Он сказал это без ненависти, без гнева, без иронии. Его слова пропитывали лишь прорвавшиеся наружу усталость, неуверенность и страх. Даже плечи его чуть опустились, и на лице впервые за всё время появилось нечто похожее на растерянность.
— Не знаю. — Наконец выдавил из себя он. — Я не знаю, что правильно, а что нет. Мне казалось, что ответ очевиден, но сейчас… сейчас я просто хочу, чтобы у Калифата остался стержень. Что-то или кто-то, способный удержать разваливающийся на части дворец и, возможно, отстроить утраченное заново.
— Тогда, брат, мы вынуждены признать, что мы спасали не Калифат и не Собор. Мы спасали себя. — Хусейн повернулся, сделав шаг к трапу ближайшего борта. — И всё, что мы можем сделать — быть честными с самими собой, когда будем выстраивать новое будущее из обломков. Отменить взлёт. Заглушить двигатели. Все борта остаются. Мы возвращаемся в столицу.
Хусейн бросил взгляд на Маджида.
— Ты с нами?
— С вами. — Худощавый отрывисто кивнул. — Мы нужны здесь. Джамаль был прав: в нас говорила трусость.
Моторы самолётов начали замолкать по одному, а от трапов почти сразу потянулась сначала нестройный, но набирающий мощь поток тех, кого Собор намеревался вывезти с собой: средний круг, помощники и советники, старшие чиновники из лояльных им.

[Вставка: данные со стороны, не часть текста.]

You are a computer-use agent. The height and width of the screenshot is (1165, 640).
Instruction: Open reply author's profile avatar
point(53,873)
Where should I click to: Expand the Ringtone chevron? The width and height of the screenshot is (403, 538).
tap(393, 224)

Механический гул машин затих, но ему на смену пришёл другой, человеческий: люди роптали, ибо многие из них протестовали против отмены бегства.

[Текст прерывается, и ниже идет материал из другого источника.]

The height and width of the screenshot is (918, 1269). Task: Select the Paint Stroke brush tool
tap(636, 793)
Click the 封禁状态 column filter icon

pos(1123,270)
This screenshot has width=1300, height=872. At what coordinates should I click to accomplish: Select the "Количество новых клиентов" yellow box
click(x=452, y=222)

Кое-кто из военных растерянно переглядывался, кто-то схватился за связь, отдавая новые приказы: Собор требовалось вернуть обратно в целости и сохранности, а с учётом возросшей активности сепаратистов требовалось привлечь огромные силы.
Хусейн заметил это, и, взглянув на ближайшего офицера, тарабанящего что-то по рации, прикрикнул:
— Донесите в Сана: Собор возвращается. Пусть укрепляют дворец!
Сана, древняя столица Йемена, пережившая осады, революции и удары с раскалывающихся небес, была настоящим символом. И только сейчас и Хусейн, и Маджид поняли, чего они лишились бы, захвати город сепаратисты.
А на краю аэродрома, уже почти у самых машин, Джамаль остановился. Ему донесли об отданном приказе, и он, застыв на мгновение, обернулся. Неспешно, будто бы опасаясь увидеть что-то, что ему не понравилось бы… или наоборот. Его старческий взгляд нашёл Хусейна и Маджида, что вместе со своими свитами уже двигались в его сторону плечом к плечу. Не «юнцы», как он назвал их в порыве сдерживаемого гнева. Советники. И теперь — его преемники не по крови, но по долгу.